**PARTS OF THE EXERCISE**
1. List every quantity in the pig industry article that is given either in pence per kilogram or as a number of head.
2. Echo the stretch of the pig industry article from "And although it" through "will be inevitable.".
3. In the pig industry article, what was the UK sow count in the June 2001 census?

**PAGE EXTRACT**

************

Pigs – a make-or-break year ahead

Friday, 4 January, 2002


By Peter Crichton


AT the start of 2002, the industry faces a series of challenges.


Following another year when most units lost money, producer returns desperately need to move into the black.


Production costs on units feeding compound rations and struggling with PMWS are in excess of 110p/kg deadweight, according to the Meat and Livestock Commissions Signet Farm Business Consultancy.


And although it is difficult to forecast what effect PMWS will have in the year ahead, it will be hard for many producers to operate at less than 105p/kg.


The UK June 2001 census shows continued falls in sow numbers, to 578,000 head, compared with 615,000 a year earlier.


And finished pig slaughterings are predicted to fall below 200,000 head a week as last summers infertility problems filter through.


If pig numbers continue to drop, more abattoir closures and mergers will be inevitable.

************

**EXTRACTED INFORMATION**
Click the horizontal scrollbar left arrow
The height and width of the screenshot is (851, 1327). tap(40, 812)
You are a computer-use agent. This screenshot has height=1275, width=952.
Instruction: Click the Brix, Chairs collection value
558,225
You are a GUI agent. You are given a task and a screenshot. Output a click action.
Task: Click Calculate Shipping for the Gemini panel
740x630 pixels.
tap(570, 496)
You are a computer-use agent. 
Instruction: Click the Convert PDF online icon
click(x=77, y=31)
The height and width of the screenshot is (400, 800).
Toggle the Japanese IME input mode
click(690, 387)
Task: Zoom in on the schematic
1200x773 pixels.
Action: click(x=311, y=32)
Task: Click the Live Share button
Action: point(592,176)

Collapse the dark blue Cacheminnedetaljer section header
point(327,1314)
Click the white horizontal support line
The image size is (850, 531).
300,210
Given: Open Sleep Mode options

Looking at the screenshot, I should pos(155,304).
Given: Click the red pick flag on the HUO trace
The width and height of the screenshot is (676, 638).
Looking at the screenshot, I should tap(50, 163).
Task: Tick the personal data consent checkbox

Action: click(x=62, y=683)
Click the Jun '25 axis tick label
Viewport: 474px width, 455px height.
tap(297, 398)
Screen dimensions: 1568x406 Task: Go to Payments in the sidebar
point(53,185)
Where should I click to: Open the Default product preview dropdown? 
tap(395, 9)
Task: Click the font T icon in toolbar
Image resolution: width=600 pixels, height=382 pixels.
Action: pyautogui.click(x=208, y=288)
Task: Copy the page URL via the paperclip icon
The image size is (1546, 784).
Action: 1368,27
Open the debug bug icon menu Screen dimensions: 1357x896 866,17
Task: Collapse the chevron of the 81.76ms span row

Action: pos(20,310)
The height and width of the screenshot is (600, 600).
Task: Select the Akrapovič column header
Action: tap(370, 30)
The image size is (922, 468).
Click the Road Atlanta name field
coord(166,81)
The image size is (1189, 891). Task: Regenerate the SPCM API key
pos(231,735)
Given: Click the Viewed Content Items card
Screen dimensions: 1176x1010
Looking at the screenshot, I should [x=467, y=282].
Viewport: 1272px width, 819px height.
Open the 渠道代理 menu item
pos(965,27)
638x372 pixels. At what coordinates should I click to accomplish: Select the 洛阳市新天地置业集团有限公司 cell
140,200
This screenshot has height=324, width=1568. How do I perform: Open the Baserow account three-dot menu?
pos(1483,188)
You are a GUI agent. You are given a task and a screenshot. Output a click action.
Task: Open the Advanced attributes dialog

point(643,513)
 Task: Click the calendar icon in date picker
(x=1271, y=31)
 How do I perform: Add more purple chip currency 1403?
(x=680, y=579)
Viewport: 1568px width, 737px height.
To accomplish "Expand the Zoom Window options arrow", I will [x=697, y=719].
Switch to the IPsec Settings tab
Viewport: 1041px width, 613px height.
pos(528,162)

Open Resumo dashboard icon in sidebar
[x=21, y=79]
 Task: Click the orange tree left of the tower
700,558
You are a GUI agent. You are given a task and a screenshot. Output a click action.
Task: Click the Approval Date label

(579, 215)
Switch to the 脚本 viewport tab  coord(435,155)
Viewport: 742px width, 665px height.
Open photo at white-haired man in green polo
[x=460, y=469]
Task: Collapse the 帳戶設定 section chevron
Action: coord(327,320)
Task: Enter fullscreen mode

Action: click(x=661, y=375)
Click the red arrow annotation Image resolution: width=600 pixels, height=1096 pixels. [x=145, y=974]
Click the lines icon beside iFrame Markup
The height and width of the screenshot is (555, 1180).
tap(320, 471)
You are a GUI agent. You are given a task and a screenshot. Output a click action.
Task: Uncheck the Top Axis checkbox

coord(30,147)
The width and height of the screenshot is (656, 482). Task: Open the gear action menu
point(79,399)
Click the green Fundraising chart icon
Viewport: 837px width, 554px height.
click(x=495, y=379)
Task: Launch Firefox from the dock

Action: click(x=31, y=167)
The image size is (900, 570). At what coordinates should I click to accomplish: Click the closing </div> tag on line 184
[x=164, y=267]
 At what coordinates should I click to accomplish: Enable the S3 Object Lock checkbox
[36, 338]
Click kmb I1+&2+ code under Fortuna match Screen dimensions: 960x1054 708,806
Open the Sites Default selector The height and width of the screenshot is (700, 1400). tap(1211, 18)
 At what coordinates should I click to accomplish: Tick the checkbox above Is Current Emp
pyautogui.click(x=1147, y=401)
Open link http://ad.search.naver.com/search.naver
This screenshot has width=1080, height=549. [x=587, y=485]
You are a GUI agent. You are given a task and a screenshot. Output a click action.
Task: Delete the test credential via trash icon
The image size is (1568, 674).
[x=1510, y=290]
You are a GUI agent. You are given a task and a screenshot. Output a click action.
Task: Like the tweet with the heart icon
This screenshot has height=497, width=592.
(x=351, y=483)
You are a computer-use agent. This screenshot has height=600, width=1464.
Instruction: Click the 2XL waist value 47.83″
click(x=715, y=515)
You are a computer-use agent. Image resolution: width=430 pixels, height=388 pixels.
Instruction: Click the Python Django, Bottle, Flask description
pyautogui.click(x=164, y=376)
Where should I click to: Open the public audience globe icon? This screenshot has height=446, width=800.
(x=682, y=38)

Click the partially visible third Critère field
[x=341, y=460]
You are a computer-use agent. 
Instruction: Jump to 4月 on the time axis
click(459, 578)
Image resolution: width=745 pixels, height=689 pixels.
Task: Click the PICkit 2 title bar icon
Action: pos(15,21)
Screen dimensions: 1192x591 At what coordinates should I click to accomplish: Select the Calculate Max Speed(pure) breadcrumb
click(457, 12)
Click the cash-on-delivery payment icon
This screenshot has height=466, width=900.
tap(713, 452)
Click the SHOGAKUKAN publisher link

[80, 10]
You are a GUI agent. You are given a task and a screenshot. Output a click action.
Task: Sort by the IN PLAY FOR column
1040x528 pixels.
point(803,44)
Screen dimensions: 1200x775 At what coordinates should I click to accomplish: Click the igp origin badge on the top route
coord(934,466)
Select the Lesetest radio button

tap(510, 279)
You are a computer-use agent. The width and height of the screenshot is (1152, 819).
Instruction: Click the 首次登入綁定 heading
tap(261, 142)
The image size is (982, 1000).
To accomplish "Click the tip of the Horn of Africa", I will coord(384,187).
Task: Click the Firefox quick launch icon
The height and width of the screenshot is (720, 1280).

************

**TASK RESPONSES**
1.
110p/kg deadweight
105p/kg
578,000 head
615,000
200,000 head a week

2.
And although it is difficult to forecast what effect PMWS will have in the year ahead, it will be hard for many producers to operate at less than 105p/kg.


The UK June 2001 census shows continued falls in sow numbers, to 578,000 head, compared with 615,000 a year earlier.


And finished pig slaughterings are predicted to fall below 200,000 head a week as last summers infertility problems filter through.


If pig numbers continue to drop, more abattoir closures and mergers will be inevitable.

3. 578,000 head.